Records supplied →
begin

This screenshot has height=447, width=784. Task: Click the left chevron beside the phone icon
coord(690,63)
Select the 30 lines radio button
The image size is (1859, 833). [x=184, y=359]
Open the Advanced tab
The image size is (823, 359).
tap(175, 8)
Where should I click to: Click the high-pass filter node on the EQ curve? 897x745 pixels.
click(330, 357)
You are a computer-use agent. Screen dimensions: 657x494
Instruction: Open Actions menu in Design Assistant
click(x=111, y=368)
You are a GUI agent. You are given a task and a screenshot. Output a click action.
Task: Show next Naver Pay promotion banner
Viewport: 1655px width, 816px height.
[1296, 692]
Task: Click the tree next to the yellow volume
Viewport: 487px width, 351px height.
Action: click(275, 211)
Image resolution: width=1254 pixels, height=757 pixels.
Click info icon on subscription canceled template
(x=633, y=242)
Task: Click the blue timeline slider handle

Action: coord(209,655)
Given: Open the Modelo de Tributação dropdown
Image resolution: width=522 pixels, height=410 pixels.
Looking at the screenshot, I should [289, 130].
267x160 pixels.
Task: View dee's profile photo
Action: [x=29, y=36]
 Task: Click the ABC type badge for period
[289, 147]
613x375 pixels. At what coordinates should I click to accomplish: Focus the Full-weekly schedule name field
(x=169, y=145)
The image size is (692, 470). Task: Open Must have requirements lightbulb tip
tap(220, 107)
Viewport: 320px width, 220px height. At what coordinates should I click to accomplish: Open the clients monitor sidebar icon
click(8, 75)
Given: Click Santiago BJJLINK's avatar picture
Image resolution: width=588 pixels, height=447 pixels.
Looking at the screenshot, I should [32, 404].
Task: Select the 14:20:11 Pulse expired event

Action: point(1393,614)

end

What this task involves →
Copy out all of the rows above, keeping every line unchanged.

Solution to this task →
This screenshot has height=447, width=784. Task: Click the left chevron beside the phone icon
coord(690,63)
Select the 30 lines radio button
The image size is (1859, 833). [x=184, y=359]
Open the Advanced tab
The image size is (823, 359).
tap(175, 8)
Where should I click to: Click the high-pass filter node on the EQ curve? 897x745 pixels.
click(330, 357)
You are a computer-use agent. Screen dimensions: 657x494
Instruction: Open Actions menu in Design Assistant
click(x=111, y=368)
You are a GUI agent. You are given a task and a screenshot. Output a click action.
Task: Show next Naver Pay promotion banner
Viewport: 1655px width, 816px height.
[1296, 692]
Task: Click the tree next to the yellow volume
Viewport: 487px width, 351px height.
Action: click(275, 211)
Image resolution: width=1254 pixels, height=757 pixels.
Click info icon on subscription canceled template
(x=633, y=242)
Task: Click the blue timeline slider handle

Action: coord(209,655)
Given: Open the Modelo de Tributação dropdown
Image resolution: width=522 pixels, height=410 pixels.
Looking at the screenshot, I should [289, 130].
267x160 pixels.
Task: View dee's profile photo
Action: [x=29, y=36]
 Task: Click the ABC type badge for period
[289, 147]
613x375 pixels. At what coordinates should I click to accomplish: Focus the Full-weekly schedule name field
(x=169, y=145)
The image size is (692, 470). Task: Open Must have requirements lightbulb tip
tap(220, 107)
Viewport: 320px width, 220px height. At what coordinates should I click to accomplish: Open the clients monitor sidebar icon
click(8, 75)
Given: Click Santiago BJJLINK's avatar picture
Image resolution: width=588 pixels, height=447 pixels.
Looking at the screenshot, I should [32, 404].
Task: Select the 14:20:11 Pulse expired event

Action: point(1393,614)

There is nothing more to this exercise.